Fig. 2: Glp–FtsZ interaction.

a, Comparison of the recovery of FtsZ and Glp in co-IP (α-Scarlet) of Cglu_SepF-Scarlet and the mutant unable to bind FtsZ (SepFK125E/F131A-Scarlet). Each point corresponds to the normalized XIC intensity in each replicate for each condition, calculated as described in Methods; n = 4 biologically independent samples per condition; mean ± s.d. Statistical analysis was performed using unpaired two-sided Student’s t-test. FtsZ fold change (FC) = 6.61 (P = 0.0006); Glp FC = 2.70 (P = 0.014).

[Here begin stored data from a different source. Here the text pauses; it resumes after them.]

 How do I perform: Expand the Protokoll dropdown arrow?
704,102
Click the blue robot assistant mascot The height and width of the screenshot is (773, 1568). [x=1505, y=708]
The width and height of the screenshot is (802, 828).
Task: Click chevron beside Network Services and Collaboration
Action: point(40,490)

See Supplementary Table 1b for corresponding analysis. b, BLI sensorgrams of Glp binding to immobilized SUMO-FtsZ. Glp concentrations range from 80 μM (dark blue) to 1.25 μM (light green) in 2-fold dilutions. c, Crystal structure of the Glp homodimer (blue and green) in complex with FtsZCTD (yellow and red). The Glp monomer is composed of 4 structural domains (labelled I–IV): domain I (residues 20–45 and 146–181), domain II (residues 46–145), domain III (residues 1–19 and 182–331) and domain IV (residues 332–417). The location of the putative active site at the distal dimer interface is indicated. d, Detailed view of Glp–FtsZ interactions. The peptide adopts a linear extended conformation, with a central kink promoted by the presence of Pro438. The C-terminal half of the peptide backbone runs roughly parallel to the Glp β-strand 360–363 and is stabilized by three intermolecular hydrogen bonds between main-chain atoms (NR362-OP438, OR362-NF440 and NA364-OF440) and by hydrophobic interactions (FtsZ Phe440 with Glp Leu343, Met361 and Leu370). On the N-terminal half, the side chains of FtsZ residues Leu435 and Val437 are anchored in a hydrophobic pocket defined by Glp residues Val338, Leu360, Tyr369 and Phe414. Residues involved in protein–protein interactions are labelled; the molecular surface of Glp shows hydrophobicity (yellow, hydrophobic; green, hydrophilic); intermolecular hydrogen bonds are shown as blue dotted lines. e, Left: the superposition of the monomers from Glp (blue) and MoeA from E. coli (pink, pdb 1g8l) reveals a pronounced conformational change from a hinge region at the interface between domain I and III. This change leads to a central open (right; Glp, blue) or closed (middle; MoeA, pink) conformation in the respective homodimers.